Muriel Wilkins [00:16:38]:
I do belong no matter what.

Dave Stachowiak [00:16:41]:
Yeah. As you were saying that, I was thinking about that last part of that line, act like it’s yours. It’s really easy to say that. And we all want that for ourselves and others and for the person and persons. And in fact, most of us who have gone through all of the things you described at our life experiences and haven’t really been able to consistently hold both. Both the external, yes, I’ve got all that things, but also the internal. When you see leaders start to turn the corner just a little bit on that and start to be able to hold a little bit more of the internal. Of like, okay, regardless of what some of the other external variables are that I feel like I can show up and belong and contribute, what is it they do or think that starts to help them to turn the corner just a bit?

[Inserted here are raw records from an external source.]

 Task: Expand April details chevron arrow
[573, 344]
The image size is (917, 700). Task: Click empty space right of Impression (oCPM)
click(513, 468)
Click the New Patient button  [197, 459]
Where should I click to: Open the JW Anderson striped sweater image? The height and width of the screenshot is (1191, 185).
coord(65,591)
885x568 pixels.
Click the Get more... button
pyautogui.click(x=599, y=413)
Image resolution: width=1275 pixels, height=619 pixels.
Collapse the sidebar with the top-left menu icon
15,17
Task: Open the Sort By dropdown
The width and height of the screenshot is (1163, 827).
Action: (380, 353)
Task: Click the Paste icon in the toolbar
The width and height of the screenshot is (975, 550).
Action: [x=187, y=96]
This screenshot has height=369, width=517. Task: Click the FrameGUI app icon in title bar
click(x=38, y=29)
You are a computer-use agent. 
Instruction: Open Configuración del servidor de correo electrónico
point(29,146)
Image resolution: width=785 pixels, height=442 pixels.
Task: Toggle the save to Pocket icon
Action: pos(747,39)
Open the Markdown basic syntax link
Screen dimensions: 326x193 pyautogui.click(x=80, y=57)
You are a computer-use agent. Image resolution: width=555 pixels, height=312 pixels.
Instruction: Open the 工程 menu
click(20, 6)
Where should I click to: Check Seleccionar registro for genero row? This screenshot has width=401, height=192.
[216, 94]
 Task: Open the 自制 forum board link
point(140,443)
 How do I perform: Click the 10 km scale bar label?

Muriel Wilkins [00:17:32]:
Yeah. So first of all, let me just say it feels very uncomfortable. So when I see leaders, particularly my clients, get uncomfortable because they’re holding things differently, I’m super happy because I’m like, okay, we’re on to something now. But it feels uncomfortable because you haven’t. This isn’t the way that you’re used to holding the fork. Right. You’re holding it with a different hand. And you had the capacity to hold the fork all along.

Muriel Wilkins [00:18:01]:
You just weren’t holding it in this way. Okay, so A, I celebrated. That’s the first thing. Right. Again, give yourself some grace, give yourself some compassion. That it might have taken a while, but you’re there. But what I also start seeing is that they start being a bit more inquisitive around their behavior. So rather than just acting, rather than just saying, I’m speaking up, let’s get real tactical.

Muriel Wilkins [00:18:27]:
Right. I’m speaking up in meetings more or I didn’t speak up in a meeting, they will actually pause and reflect. And it doesn’t take a tremendous amount of time and say, what is it that I’m telling myself that is getting in the way? Of me speaking up in that meeting, or what is it that I’m telling myself that is enabling me to speak up in the meeting? That is the biggest thing that I see differently is they go under the hood to really look at the operating system, to look at the assumptions that then drive the model. And then when it starts becoming second nature to do that, I know we’re onto something. Because they can then apply that across the board Whenever they feel dissonance between how they’re behaving and the impact that they know they want to make. Rather than just say, I’m just going to change my behavior, which ends up being a flash in the pan, they’re able to say, okay, before I change the behavior, let me understand what’s driving that behavior. That’s within my control. Right? That’s within my control.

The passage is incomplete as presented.